When you're working remotely but not at home, free wireless internet (Wi-Fi) and computers can be tempting. However, connecting to public or "open" Wi-Fi networks and using public computers are big security risks. If you can avoid it, don't ever connect to public Wi-Fi. If you must use public Wi-Fi, follow these best practices and tips can help to improve your security:
- Don’t transmit or download confidential or sensitive data while on public Wi-Fi, such as student record information.
- Don't download or install software or apps while on public Wi-Fi. Restrict software and app downloads, updates and installs to the times when you're on a secure network.
- A common strategy by criminals is to broadcast free and open Wi-Fi. Always verify the name of the public Wi-Fi network before connecting. Look for a Wi-Fi info sign or ask someone who works there to be sure you're connecting to their public network.
- Use eduroam, if available. You can log in to eduroam with your KU Online ID and password at many institutions around the world to access their secured Wi-Fi network.
- Consider using a pay-as-you-go or contract service personal Wi-Fi hotspot, or set up a hotspot using your smartphone.
Video conferencing through Skype, Zoom or Microsoft Teams is your lifeline to colleagues, students and others when working remotely. Video provides more engagement and increases productivity by allowing participants to read body language and facial expressions, share their screens and simultaneously text chat during the call.
Follow these tips to reduce security and privacy risks with video:
- Keep your computer’s camera covered when you’re not actively using it.
- Make sure there isn’t anything private or inappropriate in the background behind you.
- If sharing your screen, make sure participants can’t see private or confidential data.
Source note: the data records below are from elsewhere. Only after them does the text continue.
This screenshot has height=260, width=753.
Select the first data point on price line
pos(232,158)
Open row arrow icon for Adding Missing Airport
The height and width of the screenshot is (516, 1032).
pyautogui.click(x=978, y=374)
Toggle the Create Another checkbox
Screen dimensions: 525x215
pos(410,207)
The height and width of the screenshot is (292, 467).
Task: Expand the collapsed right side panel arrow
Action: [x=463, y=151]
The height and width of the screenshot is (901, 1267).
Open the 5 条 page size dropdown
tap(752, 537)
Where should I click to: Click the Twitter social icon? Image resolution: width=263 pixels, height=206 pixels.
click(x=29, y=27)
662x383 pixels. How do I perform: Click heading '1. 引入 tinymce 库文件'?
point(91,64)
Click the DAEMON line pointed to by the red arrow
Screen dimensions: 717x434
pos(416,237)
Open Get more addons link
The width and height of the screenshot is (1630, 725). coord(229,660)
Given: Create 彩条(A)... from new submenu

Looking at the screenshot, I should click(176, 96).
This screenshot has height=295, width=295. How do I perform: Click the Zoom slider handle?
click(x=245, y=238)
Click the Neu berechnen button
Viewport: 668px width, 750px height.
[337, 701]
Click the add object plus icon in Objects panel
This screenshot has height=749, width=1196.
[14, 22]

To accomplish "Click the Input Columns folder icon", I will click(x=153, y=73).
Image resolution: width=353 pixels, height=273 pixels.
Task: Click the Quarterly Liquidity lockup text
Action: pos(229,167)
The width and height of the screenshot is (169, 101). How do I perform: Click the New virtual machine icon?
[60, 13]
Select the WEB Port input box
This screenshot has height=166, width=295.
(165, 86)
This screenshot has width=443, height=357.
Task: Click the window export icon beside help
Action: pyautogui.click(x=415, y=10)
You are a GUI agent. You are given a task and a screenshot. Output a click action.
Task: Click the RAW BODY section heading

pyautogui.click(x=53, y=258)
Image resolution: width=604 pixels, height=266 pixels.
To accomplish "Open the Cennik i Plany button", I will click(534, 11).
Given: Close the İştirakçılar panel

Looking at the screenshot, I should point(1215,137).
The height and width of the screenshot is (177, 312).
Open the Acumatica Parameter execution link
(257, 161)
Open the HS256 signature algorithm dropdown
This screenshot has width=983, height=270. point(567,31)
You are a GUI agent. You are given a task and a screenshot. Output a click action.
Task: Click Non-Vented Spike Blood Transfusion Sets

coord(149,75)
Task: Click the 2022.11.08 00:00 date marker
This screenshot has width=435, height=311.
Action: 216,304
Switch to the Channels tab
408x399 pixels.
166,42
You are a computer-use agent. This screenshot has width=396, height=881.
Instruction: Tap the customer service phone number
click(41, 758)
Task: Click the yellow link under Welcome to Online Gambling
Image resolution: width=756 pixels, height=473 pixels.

Close all other applications, including email, before sharing your screen.
- Don’t post meeting links on publicly available websites, such as an online syllabus. Post class meeting links in Canvas or Blackboard, or send through email or in an Outlook invitation.
- Lock down your meetings. Follow the steps in this Knowledge Base article to control who can join your meeting and what they can share.
- Always double check your microphone and screen sharing settings. If you are a meeting host, you can easily choose to mute microphones and disable screen sharing to make your meeting more secure. Review this Zoom help article for more information on meeting settings.
- Whether at home or in public, be aware of who is around you and what they can hear. Take steps to ensure privacy.
- Be on the lookout for emails and meeting invitations from unknown senders or look-a-like domains (e.g., kansas.zoom.info)
- Keep your video conferencing apps up-to-date. If you are working on a KU-managed workstation, these should update automatically.